**SET OF TASKS**.
[a] Please condense the paragraph of the antibiotics text that begins "Amikacin is the best anti-Pseudomonal aminoglycoside" into a short bulleted list that keeps its main facts.
[b] In the antibiotics text, take the part that opens with the words containing "Amikacin is the" and closes with "of this group.", and write it out again with "tobramycin" swapped for "gentamicin".
[c] According to the antibiotics text, which drug contained in Neosporin covers the Gram positives?

=== DOCUMENT EXTRACT ===

Antibiotics 4

Amikacin is the best anti-Pseudomonal aminoglycoside that we have. However, the dose is higher, the recommended blood levels are higher and we usually recommend restricting this to treatment failures with tobramycin or Pseudomonas that is resistant to tobramycin because this may very well cost $20-30 per gram. It is significantly more expensive than the others of this group.

Neomycin is not given parenterally at all but it can sometimes be used topically. It’s an extremely nephro- and ototoxic drug. We do not suggest that high concentrations be used for extensive wound irrigation. I would add a caution here. Topical drugs are later and I don’t know that we will get a chance to talk about those. Neomycin is a fairly potent contact sensitizing agent. It’s commonly sold over the counter in antibiotic creams and ointments. Neosporin is a classic example. Neomycin polymyxin and, I believe, it’s bacitracin that’s contained in there. The bacitracin is like penicillin. It covers the Gram positives. Polymyxin and neomycin have essentially the same spectrum. There is no reason to need to use both of those drugs together. Neomycin increases the risk of contact allergic reactions.

=== PROVIDED DATA ===

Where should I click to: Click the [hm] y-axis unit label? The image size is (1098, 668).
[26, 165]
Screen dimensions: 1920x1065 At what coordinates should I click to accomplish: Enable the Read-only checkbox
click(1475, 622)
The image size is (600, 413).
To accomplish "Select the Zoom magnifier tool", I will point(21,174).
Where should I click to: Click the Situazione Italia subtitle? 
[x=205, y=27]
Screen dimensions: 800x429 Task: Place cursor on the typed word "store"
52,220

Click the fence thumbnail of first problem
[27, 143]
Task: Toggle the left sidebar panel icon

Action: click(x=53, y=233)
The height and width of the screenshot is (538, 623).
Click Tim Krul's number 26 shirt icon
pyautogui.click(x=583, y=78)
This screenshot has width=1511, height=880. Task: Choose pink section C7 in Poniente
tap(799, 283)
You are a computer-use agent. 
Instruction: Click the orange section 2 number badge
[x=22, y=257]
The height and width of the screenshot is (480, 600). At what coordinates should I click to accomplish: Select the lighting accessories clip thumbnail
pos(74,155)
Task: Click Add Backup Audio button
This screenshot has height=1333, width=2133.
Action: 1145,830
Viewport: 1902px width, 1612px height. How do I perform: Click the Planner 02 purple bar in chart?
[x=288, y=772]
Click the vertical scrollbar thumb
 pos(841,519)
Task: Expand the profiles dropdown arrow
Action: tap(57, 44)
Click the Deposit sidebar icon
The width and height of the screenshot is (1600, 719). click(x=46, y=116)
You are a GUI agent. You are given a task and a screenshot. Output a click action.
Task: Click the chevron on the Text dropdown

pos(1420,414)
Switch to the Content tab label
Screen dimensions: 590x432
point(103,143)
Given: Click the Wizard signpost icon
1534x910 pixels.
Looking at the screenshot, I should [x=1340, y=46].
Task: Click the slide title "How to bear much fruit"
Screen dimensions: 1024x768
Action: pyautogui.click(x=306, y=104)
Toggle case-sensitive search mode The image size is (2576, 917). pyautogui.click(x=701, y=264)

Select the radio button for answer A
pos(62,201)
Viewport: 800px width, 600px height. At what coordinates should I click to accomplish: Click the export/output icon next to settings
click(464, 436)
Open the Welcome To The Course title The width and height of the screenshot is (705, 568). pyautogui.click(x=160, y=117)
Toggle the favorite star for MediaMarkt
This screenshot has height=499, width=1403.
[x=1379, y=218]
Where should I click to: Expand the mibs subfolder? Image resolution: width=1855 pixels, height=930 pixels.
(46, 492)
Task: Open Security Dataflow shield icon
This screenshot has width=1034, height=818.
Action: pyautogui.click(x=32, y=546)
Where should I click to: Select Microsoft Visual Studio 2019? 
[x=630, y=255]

===

**RESPONSE LIST**.
[a]
- Amikacin is the best anti-Pseudomonal aminoglycoside available.
- It needs a higher dose and higher recommended blood levels.
- Its use is usually restricted to treatment failures with tobramycin or to Pseudomonas resistant to tobramycin.
- It may cost $20-30 per gram, which makes it significantly more expensive than the rest of its group.

[b]
Amikacin is the best anti-Pseudomonal aminoglycoside that we have. However, the dose is higher, the recommended blood levels are higher and we usually recommend restricting this to treatment failures with gentamicin or Pseudomonas that is resistant to gentamicin because this may very well cost $20-30 per gram. It is significantly more expensive than the others of this group.

[c] Bacitracin.